AI for Data Engineering: The Good, The Bad, and The Ugly

AI for Data Engineering: The Good, The Bad, and The Ugly

- by Robert Eve, Expert in Data Management

A tour de force among Western genre movies, with its unrivaled cast featuring Clint Eastwood as “the Good,” Lee Van Cleef as “the Bad,” Eli Wallach as “the Ugly,” and Ennio Morricone’s incredible film score, The Good, the Bad, and the Ugly presents a remarkable tale of trials and tribulations as three men journey in search of buried gold.

Ultimately, the Good overcomes these obstacles, ending up with all the gold.  The unfortunate Bad dies at the hands of the Good in the epic gun battle at the movie’s climax. Meanwhile, the Ugly manages to survive, albeit unrewarded.

From a movie set 160 years ago during the American Civil War, these three central characters represent the good, the bad, and the ugly organizations face in their journey to AI gold.  

Applying the Good, Bad, and Ugly Lens

This tripartite model is especially effective as a lens on AI and data engineering.

  • The Good: Ways to effectively apply AI to data engineering workloads, the capabilities, advantages, and benefits.

  • The Bad: What can go wrong and the negative consequences of AI on data engineering work and workers?

  • The Ugly: Data engineering work that AI cannot yet accomplish and thus must continue to be done “the old-fashioned way.”

I recently hosted an Insight Jam session exploring the Good, the Bad, and the Ugly of AI for data engineering with fellow Insight Jam expert Philip RussomKeebo CEO and Co-founder Barzan Mozafari, and Tredence VP of Engineering Arnab Sen.

Check it out on YouTube.  Here are my three key takeaways.

Opportunities for AI-driven Data Engineering

Data engineering is a critical business function. Without sound data engineering, organizations are challenged by:

  • Underperforming queries that frustrate users.

  • Poorly optimized warehouses and pipelines that increase costs.

  • Data and metadata anomalies that impact models and lead to incorrect decisions and actions.

  • Inaccurate or incomplete migrations that damage valuable data assets.

  • And more.

Like many areas of data and analytics, AI is revolutionizing data engineering tools and methods. This is an opportunity not to be missed.

Key Takeaway: Look for AI-driven data engineering tools and methods to address your most crucial data and analytics issues.  

Observe and Act vs. Observe and Report

One of the best ways to apply AI is to use large language models to scan massive quantities of data and suggest actions.

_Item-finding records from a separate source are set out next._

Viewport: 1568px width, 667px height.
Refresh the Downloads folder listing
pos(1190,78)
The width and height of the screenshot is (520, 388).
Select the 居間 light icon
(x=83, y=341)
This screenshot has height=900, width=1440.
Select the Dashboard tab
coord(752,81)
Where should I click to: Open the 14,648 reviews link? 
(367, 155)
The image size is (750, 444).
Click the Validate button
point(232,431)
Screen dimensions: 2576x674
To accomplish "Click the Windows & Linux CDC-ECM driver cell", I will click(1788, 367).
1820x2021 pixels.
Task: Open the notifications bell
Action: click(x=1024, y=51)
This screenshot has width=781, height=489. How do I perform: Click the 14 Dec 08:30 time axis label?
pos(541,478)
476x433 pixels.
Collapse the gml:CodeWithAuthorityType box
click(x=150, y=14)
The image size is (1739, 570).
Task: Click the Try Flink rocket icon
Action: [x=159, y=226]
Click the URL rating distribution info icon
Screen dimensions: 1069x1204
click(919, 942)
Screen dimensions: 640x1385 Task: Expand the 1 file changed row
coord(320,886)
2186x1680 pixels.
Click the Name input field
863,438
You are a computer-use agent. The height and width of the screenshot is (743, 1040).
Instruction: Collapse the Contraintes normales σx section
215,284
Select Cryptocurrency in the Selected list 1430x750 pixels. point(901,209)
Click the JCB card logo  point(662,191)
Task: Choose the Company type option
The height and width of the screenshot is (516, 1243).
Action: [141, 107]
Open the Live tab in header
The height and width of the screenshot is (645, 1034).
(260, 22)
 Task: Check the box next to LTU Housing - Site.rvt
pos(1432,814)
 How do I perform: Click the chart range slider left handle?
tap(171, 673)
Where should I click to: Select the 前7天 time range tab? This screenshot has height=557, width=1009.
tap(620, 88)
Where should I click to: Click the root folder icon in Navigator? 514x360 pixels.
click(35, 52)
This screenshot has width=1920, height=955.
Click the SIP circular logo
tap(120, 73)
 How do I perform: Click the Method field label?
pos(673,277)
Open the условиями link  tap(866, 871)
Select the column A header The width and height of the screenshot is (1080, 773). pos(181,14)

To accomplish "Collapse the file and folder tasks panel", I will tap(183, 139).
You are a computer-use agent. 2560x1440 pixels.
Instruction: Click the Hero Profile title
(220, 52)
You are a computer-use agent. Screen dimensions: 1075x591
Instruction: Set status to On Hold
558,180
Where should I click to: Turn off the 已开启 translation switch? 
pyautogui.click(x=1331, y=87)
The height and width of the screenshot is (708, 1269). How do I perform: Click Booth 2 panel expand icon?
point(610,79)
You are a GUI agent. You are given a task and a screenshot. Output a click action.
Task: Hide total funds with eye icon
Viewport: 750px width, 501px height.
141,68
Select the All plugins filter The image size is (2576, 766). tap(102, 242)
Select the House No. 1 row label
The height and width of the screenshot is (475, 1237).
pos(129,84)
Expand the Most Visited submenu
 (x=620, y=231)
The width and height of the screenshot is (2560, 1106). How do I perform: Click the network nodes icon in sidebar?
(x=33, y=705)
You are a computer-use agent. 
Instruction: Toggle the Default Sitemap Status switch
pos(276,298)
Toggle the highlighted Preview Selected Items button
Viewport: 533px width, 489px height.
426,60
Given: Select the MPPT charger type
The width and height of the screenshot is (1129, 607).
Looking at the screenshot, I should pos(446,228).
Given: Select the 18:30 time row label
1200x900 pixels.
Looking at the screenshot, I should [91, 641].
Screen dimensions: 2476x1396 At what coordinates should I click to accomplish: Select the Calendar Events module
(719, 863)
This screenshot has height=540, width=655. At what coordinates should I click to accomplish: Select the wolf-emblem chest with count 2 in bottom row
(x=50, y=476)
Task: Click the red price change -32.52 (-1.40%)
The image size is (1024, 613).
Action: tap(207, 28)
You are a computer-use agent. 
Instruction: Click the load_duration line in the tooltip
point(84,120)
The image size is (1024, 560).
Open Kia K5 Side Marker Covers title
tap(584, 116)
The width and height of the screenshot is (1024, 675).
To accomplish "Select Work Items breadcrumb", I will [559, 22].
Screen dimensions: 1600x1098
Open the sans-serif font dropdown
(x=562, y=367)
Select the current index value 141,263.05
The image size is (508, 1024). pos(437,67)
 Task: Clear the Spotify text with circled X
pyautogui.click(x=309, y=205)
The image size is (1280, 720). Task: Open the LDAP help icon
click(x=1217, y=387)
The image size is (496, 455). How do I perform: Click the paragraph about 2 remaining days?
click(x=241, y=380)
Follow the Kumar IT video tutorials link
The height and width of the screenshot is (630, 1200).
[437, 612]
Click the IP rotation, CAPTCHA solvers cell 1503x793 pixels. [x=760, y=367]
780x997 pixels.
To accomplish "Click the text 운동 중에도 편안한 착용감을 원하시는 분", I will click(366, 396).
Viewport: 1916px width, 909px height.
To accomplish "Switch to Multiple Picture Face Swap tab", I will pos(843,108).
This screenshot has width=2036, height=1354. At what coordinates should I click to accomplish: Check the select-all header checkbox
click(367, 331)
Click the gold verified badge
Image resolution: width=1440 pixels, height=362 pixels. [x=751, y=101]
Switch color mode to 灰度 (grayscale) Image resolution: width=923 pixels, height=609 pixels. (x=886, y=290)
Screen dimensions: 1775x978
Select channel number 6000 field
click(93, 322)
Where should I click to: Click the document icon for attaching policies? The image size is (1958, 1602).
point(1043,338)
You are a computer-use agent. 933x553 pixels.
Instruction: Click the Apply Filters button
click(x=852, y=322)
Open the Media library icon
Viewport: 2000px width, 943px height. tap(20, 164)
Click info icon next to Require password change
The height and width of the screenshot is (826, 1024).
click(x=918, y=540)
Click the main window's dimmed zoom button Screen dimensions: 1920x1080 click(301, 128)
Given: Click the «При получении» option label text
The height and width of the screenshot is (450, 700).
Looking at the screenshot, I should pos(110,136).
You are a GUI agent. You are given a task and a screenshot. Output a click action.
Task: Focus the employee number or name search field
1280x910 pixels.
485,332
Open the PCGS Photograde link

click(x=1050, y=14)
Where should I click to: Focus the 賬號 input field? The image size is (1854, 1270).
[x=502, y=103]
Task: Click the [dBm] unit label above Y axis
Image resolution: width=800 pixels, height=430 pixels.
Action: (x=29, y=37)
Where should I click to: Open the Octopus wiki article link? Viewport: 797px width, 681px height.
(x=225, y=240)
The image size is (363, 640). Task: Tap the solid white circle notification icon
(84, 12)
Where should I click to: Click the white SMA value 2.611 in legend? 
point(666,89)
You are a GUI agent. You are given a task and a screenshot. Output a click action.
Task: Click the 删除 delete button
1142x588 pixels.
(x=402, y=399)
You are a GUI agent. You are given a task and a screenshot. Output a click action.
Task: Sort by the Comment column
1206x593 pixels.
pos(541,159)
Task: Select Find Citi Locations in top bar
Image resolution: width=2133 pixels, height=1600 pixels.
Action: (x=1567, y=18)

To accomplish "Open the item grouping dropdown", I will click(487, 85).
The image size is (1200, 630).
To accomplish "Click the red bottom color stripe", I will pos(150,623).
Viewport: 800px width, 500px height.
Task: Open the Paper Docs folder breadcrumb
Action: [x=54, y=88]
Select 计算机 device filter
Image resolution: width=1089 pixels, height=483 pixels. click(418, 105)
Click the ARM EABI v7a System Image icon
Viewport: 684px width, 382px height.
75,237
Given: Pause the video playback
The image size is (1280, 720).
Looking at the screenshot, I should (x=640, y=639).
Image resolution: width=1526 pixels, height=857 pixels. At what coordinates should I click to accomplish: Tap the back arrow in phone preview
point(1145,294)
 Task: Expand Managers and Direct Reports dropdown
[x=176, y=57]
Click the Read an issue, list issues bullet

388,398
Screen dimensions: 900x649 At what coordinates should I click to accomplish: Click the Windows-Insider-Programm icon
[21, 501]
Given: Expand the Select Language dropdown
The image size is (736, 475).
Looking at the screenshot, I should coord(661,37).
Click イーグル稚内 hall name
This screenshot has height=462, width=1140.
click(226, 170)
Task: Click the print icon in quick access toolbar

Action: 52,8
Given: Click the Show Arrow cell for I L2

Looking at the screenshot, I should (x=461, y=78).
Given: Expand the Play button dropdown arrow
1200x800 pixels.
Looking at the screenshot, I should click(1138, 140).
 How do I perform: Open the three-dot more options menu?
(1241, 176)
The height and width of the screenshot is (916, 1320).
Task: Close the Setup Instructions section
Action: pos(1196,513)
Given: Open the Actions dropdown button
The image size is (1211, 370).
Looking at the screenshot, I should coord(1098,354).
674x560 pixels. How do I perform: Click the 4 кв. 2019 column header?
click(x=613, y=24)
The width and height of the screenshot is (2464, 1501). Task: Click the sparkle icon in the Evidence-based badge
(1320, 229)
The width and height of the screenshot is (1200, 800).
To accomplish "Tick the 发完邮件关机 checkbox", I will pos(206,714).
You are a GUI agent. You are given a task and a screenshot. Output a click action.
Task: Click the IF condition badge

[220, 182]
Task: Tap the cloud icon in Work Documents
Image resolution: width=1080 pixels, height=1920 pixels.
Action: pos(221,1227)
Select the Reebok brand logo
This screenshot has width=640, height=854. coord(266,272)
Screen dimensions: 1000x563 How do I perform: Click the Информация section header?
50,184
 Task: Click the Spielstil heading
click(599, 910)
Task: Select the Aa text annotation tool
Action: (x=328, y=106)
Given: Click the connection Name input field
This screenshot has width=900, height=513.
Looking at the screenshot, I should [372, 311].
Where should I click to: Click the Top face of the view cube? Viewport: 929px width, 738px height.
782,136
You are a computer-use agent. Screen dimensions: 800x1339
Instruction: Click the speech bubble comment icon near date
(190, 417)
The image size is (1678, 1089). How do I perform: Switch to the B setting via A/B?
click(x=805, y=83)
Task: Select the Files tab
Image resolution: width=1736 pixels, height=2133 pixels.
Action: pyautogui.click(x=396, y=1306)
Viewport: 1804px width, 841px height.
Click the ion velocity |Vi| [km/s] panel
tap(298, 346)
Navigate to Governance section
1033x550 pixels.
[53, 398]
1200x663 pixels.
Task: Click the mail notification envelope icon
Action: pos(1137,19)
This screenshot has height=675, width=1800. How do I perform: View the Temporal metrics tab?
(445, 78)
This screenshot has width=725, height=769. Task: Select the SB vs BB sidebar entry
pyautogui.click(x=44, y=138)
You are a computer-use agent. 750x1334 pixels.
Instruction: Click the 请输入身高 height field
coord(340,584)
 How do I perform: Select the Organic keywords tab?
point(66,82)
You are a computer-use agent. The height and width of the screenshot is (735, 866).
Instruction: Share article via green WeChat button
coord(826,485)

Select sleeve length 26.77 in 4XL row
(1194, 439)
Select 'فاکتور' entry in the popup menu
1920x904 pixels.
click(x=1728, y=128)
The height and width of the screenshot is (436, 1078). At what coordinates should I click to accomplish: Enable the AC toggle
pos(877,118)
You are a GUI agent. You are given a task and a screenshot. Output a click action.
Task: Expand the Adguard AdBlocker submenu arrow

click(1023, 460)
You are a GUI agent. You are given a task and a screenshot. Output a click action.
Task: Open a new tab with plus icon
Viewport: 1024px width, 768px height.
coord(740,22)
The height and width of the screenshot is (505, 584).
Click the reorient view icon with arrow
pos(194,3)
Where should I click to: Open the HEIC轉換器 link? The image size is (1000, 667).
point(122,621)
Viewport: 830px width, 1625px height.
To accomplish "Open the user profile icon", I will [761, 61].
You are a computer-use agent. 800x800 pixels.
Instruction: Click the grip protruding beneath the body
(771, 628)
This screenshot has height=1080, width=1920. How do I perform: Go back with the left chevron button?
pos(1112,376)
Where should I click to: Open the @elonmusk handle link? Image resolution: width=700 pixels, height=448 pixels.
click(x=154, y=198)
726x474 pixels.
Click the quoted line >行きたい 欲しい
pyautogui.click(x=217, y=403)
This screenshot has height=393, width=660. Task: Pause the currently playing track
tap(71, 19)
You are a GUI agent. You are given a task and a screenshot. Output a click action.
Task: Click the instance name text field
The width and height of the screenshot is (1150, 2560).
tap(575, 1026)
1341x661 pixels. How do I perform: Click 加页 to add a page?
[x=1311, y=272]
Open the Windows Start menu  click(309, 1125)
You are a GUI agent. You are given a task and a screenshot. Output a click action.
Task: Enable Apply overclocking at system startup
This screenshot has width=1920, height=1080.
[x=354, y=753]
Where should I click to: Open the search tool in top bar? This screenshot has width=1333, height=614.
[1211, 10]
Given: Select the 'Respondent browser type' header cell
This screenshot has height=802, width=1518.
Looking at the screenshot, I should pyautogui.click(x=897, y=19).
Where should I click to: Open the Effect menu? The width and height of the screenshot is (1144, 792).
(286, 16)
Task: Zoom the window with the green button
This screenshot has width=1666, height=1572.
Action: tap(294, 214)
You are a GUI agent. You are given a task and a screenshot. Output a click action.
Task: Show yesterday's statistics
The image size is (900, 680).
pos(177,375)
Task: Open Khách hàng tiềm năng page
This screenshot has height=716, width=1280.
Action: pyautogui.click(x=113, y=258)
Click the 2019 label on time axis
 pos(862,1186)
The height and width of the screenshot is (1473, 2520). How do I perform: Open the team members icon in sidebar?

Here are three examples:

  • Observe a poorly running query and alert the data engineering team to examine it.

  • Observe a spike in a warehouse workload and alert the data engineering team to expand the warehouse size.

  • Observe a “From to To” column mismatch during an on-premise to warehouse migration and report these anomalies to the data engineering team for resolution.

But why stop with a list of AI-driven suggestions? Rather than just reporting issues when observed, AI-driven data engineering tools can also automatically resolve problems at that moment. For example, automatically increase or reduce data warehouse sizes to match changing workloads.

Using observe and act data engineering tools allows the data engineering team to observe more problems sooner and respond faster to them, in fact, in real-time. Another benefit is less work for already overloaded data engineering teams, freeing them for other high-value activities such as building new data pipelines.

Key Takeaway: Don’t settle for “Observe and Report” AI-driven data engineering tools and methods. Instead, look for “Observe and Act” solutions. 

AI-driven Data Engineering is not (yet) a Panacea.

It is still early in transitioning from traditional data engineering tools and methods to AI-driven ones, but this evolution is moving fast. Organizations cannot afford to miss this opportunity, so it’s essential to get started.

Trust is also a concern. While current AI-driven tools and methods cannot yet provide 100% reliable results for 100% of the use cases, an 80/20 approach can provide significant business value today. Delivering tangible results is a great way to build trust.

Key Takeaway: While you will undoubtedly face the good, the bad, and the ugly on your AI-driven data engineering tools and methods journey, take the trip anyway. You won’t end up with the gold if you don’t.